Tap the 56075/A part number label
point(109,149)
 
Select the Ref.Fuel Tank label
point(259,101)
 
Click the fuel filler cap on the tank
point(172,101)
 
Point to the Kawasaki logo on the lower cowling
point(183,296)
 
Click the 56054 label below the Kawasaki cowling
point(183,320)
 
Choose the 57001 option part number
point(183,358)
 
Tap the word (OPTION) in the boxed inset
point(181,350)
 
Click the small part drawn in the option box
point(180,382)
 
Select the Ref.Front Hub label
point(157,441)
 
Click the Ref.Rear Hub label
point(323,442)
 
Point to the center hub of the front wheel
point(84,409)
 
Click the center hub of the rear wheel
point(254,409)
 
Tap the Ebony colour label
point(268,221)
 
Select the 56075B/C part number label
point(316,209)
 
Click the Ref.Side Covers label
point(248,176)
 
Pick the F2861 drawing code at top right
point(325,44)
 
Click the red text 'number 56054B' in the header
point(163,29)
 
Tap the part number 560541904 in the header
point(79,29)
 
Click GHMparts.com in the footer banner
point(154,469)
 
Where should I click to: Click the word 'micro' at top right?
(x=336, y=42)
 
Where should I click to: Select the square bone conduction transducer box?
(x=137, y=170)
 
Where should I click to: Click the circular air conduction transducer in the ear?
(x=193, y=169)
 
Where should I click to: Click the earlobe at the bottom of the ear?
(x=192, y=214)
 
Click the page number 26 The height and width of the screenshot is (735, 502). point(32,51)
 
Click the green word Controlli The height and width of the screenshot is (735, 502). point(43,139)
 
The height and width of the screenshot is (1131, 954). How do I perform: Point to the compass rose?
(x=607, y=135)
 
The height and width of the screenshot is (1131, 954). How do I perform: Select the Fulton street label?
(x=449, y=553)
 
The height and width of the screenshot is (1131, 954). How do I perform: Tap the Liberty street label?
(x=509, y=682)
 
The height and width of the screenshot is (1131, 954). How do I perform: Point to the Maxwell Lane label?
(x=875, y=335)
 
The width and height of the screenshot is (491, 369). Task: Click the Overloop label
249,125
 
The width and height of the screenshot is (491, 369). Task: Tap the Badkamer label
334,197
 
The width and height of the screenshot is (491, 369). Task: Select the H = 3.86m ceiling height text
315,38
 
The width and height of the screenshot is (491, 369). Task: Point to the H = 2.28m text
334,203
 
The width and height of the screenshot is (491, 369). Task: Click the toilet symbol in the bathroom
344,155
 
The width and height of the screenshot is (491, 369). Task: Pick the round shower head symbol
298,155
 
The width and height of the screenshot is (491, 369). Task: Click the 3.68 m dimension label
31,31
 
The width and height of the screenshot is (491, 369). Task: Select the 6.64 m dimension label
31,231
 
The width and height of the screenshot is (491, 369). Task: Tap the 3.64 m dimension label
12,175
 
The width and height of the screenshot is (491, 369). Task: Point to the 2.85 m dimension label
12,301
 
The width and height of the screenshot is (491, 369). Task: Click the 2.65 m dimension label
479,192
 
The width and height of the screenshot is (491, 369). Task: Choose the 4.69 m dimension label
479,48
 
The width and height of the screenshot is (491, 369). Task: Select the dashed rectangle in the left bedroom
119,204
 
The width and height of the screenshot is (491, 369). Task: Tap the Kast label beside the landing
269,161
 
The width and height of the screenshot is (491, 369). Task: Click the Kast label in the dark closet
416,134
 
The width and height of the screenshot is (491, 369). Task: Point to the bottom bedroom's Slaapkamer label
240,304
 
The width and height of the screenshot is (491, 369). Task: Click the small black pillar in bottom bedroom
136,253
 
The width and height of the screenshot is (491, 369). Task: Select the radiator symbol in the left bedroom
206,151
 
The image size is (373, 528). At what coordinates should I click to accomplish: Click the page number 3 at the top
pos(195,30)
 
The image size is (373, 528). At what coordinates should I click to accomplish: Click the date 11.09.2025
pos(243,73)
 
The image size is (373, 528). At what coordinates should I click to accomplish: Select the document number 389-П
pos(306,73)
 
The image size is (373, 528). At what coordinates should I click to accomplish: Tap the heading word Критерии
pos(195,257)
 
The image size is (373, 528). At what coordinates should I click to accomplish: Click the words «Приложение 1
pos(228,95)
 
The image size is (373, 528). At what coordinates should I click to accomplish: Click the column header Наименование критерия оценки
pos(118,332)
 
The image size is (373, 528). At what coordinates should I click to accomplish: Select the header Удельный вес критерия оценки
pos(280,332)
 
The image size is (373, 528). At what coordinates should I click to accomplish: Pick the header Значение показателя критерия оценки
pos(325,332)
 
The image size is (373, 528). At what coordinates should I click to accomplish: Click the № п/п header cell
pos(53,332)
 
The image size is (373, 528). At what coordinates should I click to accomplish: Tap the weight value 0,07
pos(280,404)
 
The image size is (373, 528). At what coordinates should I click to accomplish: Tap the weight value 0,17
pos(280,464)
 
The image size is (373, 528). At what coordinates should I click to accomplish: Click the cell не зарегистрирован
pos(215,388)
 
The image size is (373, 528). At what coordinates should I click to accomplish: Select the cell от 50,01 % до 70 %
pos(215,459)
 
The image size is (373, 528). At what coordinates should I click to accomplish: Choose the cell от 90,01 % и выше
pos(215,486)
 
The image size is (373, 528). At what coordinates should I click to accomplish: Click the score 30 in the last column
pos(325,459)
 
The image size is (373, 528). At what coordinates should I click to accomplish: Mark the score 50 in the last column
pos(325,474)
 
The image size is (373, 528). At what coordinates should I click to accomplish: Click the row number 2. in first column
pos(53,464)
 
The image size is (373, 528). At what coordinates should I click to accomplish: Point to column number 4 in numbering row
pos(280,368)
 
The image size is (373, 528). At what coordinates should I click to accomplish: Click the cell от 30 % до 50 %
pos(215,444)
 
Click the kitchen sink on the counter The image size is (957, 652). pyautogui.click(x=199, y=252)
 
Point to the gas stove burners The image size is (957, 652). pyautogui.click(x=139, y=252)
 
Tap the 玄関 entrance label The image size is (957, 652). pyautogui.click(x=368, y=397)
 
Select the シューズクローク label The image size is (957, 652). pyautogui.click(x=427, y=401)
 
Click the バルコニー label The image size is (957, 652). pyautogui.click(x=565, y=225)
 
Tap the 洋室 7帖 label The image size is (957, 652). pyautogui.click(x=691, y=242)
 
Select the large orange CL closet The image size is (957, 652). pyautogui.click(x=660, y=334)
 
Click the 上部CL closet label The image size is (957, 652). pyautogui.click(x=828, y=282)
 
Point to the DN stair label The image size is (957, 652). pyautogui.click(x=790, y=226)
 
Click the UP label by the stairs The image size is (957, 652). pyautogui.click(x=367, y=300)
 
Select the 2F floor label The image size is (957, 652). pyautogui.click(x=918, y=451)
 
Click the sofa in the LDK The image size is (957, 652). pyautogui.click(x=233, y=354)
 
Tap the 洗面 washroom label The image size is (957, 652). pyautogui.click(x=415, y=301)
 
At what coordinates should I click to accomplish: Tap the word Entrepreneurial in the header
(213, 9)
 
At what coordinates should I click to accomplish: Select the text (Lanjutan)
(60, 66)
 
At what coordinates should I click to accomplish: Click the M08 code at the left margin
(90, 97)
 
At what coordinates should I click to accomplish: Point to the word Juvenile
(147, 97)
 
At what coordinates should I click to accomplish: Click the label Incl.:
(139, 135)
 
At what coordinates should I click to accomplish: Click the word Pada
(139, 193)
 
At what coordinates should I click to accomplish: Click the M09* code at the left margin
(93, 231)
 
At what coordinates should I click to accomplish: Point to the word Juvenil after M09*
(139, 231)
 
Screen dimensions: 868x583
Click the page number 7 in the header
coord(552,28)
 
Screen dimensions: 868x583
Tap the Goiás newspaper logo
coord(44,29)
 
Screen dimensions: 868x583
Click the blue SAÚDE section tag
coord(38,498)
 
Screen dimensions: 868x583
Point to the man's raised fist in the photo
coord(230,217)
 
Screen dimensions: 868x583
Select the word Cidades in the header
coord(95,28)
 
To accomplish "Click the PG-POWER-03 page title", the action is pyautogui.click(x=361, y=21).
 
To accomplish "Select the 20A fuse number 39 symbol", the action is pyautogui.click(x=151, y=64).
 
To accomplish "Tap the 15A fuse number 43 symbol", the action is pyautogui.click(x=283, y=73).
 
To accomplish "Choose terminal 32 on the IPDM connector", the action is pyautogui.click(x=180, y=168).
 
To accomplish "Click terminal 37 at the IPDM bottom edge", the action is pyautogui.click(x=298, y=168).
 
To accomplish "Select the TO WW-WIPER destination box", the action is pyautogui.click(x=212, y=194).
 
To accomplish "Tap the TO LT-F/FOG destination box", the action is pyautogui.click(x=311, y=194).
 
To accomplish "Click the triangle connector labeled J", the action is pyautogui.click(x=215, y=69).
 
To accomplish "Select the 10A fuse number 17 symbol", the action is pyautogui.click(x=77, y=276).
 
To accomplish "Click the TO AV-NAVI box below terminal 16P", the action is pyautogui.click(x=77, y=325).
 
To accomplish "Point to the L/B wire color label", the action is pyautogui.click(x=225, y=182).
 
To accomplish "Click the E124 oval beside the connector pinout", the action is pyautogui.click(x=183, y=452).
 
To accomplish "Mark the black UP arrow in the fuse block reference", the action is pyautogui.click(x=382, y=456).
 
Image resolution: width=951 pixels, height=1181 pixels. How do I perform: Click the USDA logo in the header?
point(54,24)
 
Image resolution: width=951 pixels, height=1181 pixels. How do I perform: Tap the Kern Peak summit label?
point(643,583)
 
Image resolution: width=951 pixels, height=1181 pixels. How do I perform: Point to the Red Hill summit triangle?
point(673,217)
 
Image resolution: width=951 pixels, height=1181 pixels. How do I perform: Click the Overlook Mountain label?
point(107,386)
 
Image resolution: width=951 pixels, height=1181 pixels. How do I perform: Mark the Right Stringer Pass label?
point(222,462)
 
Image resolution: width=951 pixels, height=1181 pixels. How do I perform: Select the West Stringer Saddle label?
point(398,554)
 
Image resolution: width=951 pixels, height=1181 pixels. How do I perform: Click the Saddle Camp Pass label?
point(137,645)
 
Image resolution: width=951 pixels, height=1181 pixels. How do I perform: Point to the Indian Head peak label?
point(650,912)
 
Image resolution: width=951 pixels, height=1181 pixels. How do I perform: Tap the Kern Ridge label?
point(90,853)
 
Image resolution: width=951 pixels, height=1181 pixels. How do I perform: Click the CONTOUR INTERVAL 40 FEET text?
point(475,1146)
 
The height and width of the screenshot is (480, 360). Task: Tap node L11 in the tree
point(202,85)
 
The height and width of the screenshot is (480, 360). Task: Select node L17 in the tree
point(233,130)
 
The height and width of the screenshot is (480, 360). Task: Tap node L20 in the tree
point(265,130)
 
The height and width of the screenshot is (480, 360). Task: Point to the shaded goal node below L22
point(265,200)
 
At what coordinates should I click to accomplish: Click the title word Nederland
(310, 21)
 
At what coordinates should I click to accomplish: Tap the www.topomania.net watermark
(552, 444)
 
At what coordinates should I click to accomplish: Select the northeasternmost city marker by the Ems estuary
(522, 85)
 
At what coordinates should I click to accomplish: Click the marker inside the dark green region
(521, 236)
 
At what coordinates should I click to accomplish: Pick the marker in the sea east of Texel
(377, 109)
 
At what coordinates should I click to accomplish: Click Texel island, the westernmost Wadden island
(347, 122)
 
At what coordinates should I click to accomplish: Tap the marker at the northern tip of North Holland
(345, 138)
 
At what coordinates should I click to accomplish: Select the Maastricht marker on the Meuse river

------------------------------------

To do: Present as a numbered list the lines of the entries starting at the line that contains "the word Juvenile" and ending at the line that contains "coord(95,28)", leaving out blank lines.

Result of this exercise:
1. At what coordinates should I click to accomplish: Point to the word Juvenile
2. (147, 97)
3. At what coordinates should I click to accomplish: Click the label Incl.:
4. (139, 135)
5. At what coordinates should I click to accomplish: Click the word Pada
6. (139, 193)
7. At what coordinates should I click to accomplish: Click the M09* code at the left margin
8. (93, 231)
9. At what coordinates should I click to accomplish: Point to the word Juvenil after M09*
10. (139, 231)
11. Screen dimensions: 868x583
12. Click the page number 7 in the header
13. coord(552,28)
14. Screen dimensions: 868x583
15. Tap the Goiás newspaper logo
16. coord(44,29)
17. Screen dimensions: 868x583
18. Click the blue SAÚDE section tag
19. coord(38,498)
20. Screen dimensions: 868x583
21. Point to the man's raised fist in the photo
22. coord(230,217)
23. Screen dimensions: 868x583
24. Select the word Cidades in the header
25. coord(95,28)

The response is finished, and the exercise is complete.